WORK REQUEST | For the entries that follow, give the number of lines holding the string "agent" and nothing more.

Stored data:
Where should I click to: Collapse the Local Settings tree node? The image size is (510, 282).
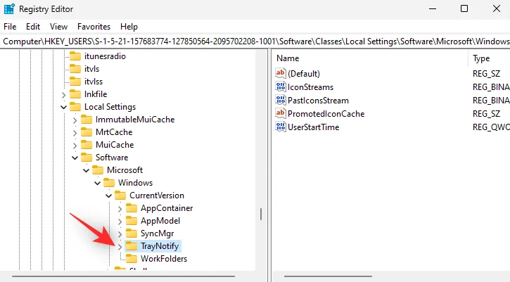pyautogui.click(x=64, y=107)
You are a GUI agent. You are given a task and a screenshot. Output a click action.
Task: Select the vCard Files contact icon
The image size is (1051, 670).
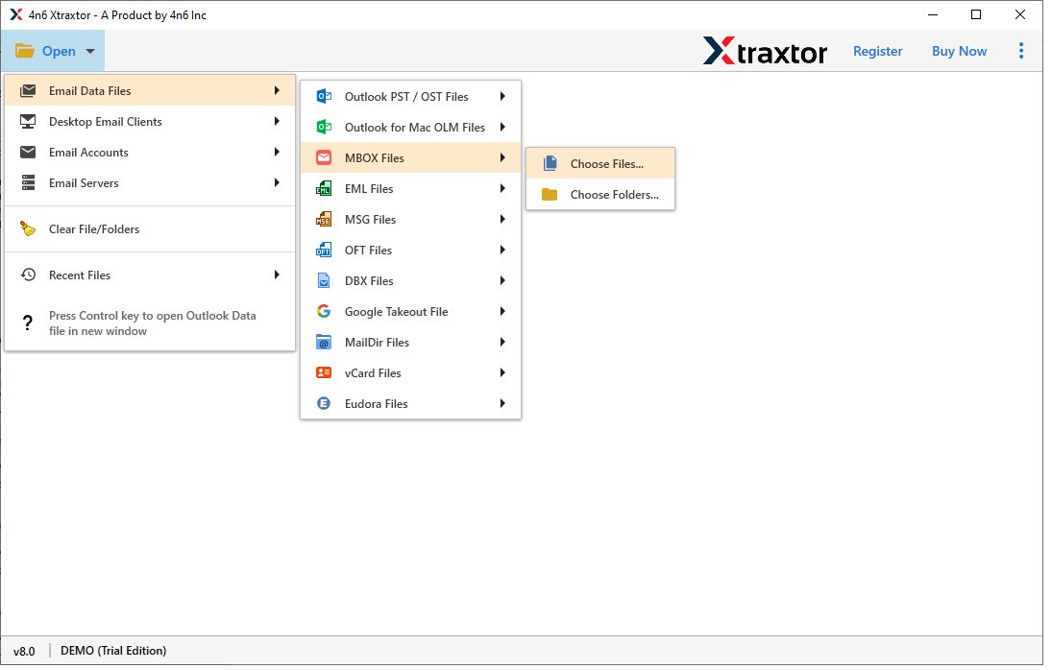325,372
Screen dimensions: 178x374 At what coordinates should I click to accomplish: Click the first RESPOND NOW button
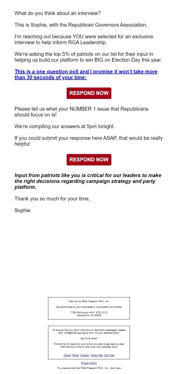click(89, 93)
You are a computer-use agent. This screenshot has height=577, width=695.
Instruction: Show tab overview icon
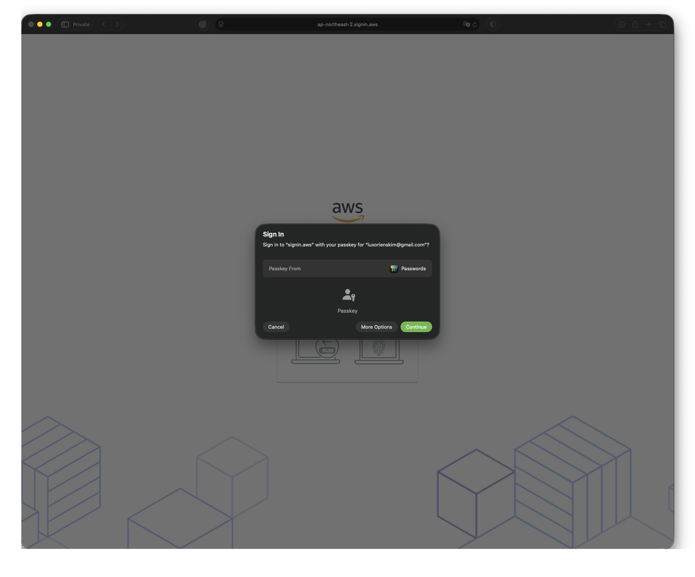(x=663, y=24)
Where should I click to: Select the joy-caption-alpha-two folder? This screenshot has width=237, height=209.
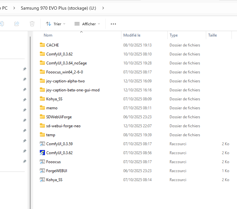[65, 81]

---

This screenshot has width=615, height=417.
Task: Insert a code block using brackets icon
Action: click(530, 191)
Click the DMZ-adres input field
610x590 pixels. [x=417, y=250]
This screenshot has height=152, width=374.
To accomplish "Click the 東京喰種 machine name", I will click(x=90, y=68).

TASK OUTPUT | 2